Todo filme é um documentário. Mesmo a mais extravagante das ficções evidencia a cultura que a produziu e reproduz a aparência das pessoas que fazem parte dela.

Bill Nichols [1]



Ainda que seja um filme de ficção, o média-metragem chileno O Tango do Viúvo e seu Espelho Deformador, filme captado em 1967 por Raúl Ruiz e montado em 2020 por sua viúva, Valeria Sarmiento, traz consigo as marcas de seu tempo. Não por ser um filme datado, mas por conservar aspectos que dizem de sua captação e são completamente reinventados por sua montadora e segunda realizadora, a companheira de vida do diretor. Trata-se de um filme extremamente metalinguístico, pois reatualiza a agonizante mágica do cinema e o luto em lugares inesperados.
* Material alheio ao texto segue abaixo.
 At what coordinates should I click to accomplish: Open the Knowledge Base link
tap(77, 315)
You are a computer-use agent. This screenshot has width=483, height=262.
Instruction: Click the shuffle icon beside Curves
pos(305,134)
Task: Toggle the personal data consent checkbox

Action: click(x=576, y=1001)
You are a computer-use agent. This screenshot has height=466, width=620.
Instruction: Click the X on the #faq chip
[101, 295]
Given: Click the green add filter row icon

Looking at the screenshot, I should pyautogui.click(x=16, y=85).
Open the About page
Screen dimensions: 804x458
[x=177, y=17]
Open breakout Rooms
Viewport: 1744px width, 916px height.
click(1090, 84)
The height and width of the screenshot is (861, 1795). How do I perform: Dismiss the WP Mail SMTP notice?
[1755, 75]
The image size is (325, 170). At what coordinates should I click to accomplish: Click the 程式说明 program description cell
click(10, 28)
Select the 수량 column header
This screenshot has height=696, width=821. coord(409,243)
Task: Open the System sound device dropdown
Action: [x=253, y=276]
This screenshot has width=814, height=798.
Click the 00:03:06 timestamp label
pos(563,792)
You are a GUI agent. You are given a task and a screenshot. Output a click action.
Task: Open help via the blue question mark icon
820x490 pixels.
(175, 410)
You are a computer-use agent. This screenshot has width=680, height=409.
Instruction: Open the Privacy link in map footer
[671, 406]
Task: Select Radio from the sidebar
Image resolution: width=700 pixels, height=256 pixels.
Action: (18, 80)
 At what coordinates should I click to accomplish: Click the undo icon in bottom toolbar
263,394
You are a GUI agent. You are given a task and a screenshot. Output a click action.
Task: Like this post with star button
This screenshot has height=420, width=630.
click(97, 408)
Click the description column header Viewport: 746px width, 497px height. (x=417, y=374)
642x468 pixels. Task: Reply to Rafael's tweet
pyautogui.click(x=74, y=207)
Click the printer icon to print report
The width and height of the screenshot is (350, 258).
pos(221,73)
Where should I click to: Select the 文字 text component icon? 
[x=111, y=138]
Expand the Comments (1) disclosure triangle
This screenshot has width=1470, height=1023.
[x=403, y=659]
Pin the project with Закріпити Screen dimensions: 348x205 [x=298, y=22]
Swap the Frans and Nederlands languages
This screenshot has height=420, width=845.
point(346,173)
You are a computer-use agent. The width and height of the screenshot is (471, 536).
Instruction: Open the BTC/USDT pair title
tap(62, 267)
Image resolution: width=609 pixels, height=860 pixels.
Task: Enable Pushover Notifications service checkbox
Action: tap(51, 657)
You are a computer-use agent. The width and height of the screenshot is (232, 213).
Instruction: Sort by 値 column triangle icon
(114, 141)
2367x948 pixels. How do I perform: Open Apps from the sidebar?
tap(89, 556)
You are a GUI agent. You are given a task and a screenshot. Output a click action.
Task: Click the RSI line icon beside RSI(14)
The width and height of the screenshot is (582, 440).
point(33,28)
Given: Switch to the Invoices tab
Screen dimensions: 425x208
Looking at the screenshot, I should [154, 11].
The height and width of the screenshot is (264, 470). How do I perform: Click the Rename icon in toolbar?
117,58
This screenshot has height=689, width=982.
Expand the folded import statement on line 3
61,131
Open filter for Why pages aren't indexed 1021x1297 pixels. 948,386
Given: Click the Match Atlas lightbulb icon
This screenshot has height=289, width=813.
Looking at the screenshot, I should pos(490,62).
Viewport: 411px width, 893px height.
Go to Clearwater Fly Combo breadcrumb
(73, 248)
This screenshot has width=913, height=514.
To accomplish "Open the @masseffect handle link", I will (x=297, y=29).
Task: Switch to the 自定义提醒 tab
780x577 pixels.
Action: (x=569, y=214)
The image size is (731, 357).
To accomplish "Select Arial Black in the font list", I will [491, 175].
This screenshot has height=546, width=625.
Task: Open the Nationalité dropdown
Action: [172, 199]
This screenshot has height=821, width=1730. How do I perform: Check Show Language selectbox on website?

A empreitada de Valeria Sarmiento foi a de resgatar parte do material que havia sido captado como primeiro filme e jamais finalizado por falta de verba.


“Todo lo que empieza, hay que terminarlo”, enuncia o professor Iriarte Gossens, protagonista da película, ainda nos minutos iniciais.


Valeria ainda não conhecia Raúl à época da produção e ficou sabendo que o material fora encontrado quando ele já havia falecido. As imagens redescobertas, sem registro de banda sonora, narravam um homem suicida que, após a morte da esposa, viu-se amalucado pelo luto, entre rios de sangue e perucas que andam sozinhas.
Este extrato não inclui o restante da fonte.